Em 2021, à época do falecimento da cantora Marília Mendonça, escrevemos artigo tratando a respeito da herança digital e o acesso por parte dos herdeiros ao conteúdo deixado pelo ente falecido.
As decisões judiciais proferidas naquele tempo caminhavam para o indeferimento dos pedidos dos herdeiros. Com isso, a autorização para acesso judicial ao patrimônio digital do falecido era negada, tendo em vista certo conflito de interesses entre o direito à preservação da privacidade versus a identidade do usuário, os quais são direitos pessoais e intransmissíveis, extinguindo-se com a morte. Portanto, o direito ao uso e acesso regular da página pessoal é personalíssimo, não se transmitindo por herança, pois ausente conteúdo patrimonial.
Poucos anos se passaram e este entendimento houve por bem ser modificado, mostrando como o Direito e os juristas são dinâmicos, tendendo a se adaptar aos anseios e necessidades de uma sociedade cada vez mais digital, haja vista que ainda não existem leis a respeito.
Uma das primeiras mudanças partiu do Conselho da Justiça Federal (CJF), que em 2022 realizou a IX Jornada de Direito Civil e dentre os temas discutidos, aprovou o Enunciado nº 687:
O patrimônio digital pode integrar o espólio de bens na sucessão legítima do titular falecido, admitindo-se, ainda, sua disposição na forma testamentária ou por codicilo.
Esses enunciados não têm força de lei para obrigar os juízes, entretanto, servem de orientação com caráter doutrinário e têm força persuasiva de cunho técnico-jurídico, pois, foram amplamente debatidos.
Como justificativa para redação do enunciado, o Conselho da Justiça Federal apresentou os seguintes fundamentos:
A Constituição Federal de 1988 garante o direito de herança como fundamental do cidadão brasileiro (art. 5º, XXX). De outra parte, a revolução tecnológica desenvolvida a partir da internet, das interações em plataformas digitais e redes sociais, além do tráfego de relações oriundo dessas operações conduziram à atribuição de valor econômico a essa nova espécie de patrimônio, denominado “digital”. São exemplos dessa novel categoria: direitos autorais sobre conteúdos digitais; perfis, publicações e interações em redes sociais e plataformas digitais com potencial valor econômico; arquivos em nuvem, contas de e-mail; sítios eletrônicos, bitcoins etc.
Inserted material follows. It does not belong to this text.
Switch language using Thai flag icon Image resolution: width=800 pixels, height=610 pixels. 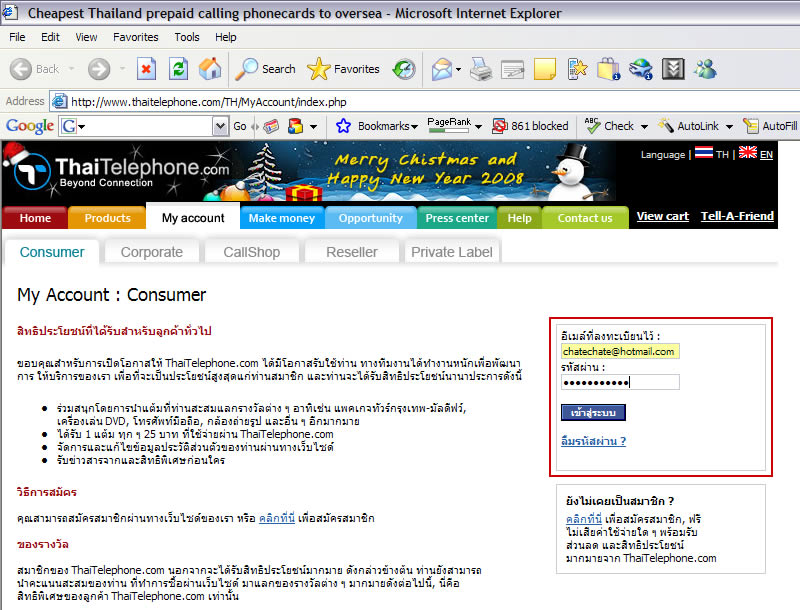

Assim, o ordenamento jurídico brasileiro não pode recusar tutela jurídica a essa modalidade patrimonial que, ainda que não regulada especificamente por lei (há projeto em tramitação na Câmara dos Deputados: PL n. 1.689/2021) – extrai força normativa da própria Constituição Federal, cabendo aos operadores do direito promover a adequada proteção jurídica dos bens e interesses dos titulares e dos respectivos sucessores, atribuindo-lhes sentido jurídico e econômico nas sucessões legítimas e testamentárias (e até mesmo por meio de codicilos, nos casos de pequena monta). Nestas últimas, em observância ao postulado da autonomia da vontade, devem ser respeitadas, inclusive, as disposições de última vontade de viés negativo, isto é, aquelas que determinem a eliminação total dos dados e informações titularizados pelo de cujus.
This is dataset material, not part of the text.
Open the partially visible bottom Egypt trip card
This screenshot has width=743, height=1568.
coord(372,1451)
Pois bem, diante dessas orientações e do aperfeiçoamento no entendimento, o Poder Judiciário continua sendo provocado a se manifestar sobre casos concretos. Recentemente o Tribunal de Justiça do Estado de São Paulo (TJSP) reformou a decisão de um magistrado de primeira instância[1], que havia decidido preservar os direitos fundamentais à intimidade e à privacidade de quem havia partido.
No entender do TJSP, que dentre os seus fundamentos se reportou ao Enunciado nº 687 do CJF, não se verificou justificativa para impedir o direito da única herdeira de ter acesso às memórias da filha falecida.
Além disso, observou não haver violação a eventual direito da personalidade da falecida, notadamente pela ausência de disposição específica contrária ao acesso aos seus dados digitais pela família, isto é, que a filha não deixou qualquer expressão de vontade que impedisse a familiar de acessar esse tipo de conteúdo.
Assim, os desembargadores determinaram que a Apple realizasse a transferência de acesso do Apple ID da filha falecida à mãe por meio de um alvará judicial.
Enquanto advogados, nossos votos são que o Direito e seus operadores continuem no caminho da constante adaptação às novas necessidades desta era cada vez mais digital.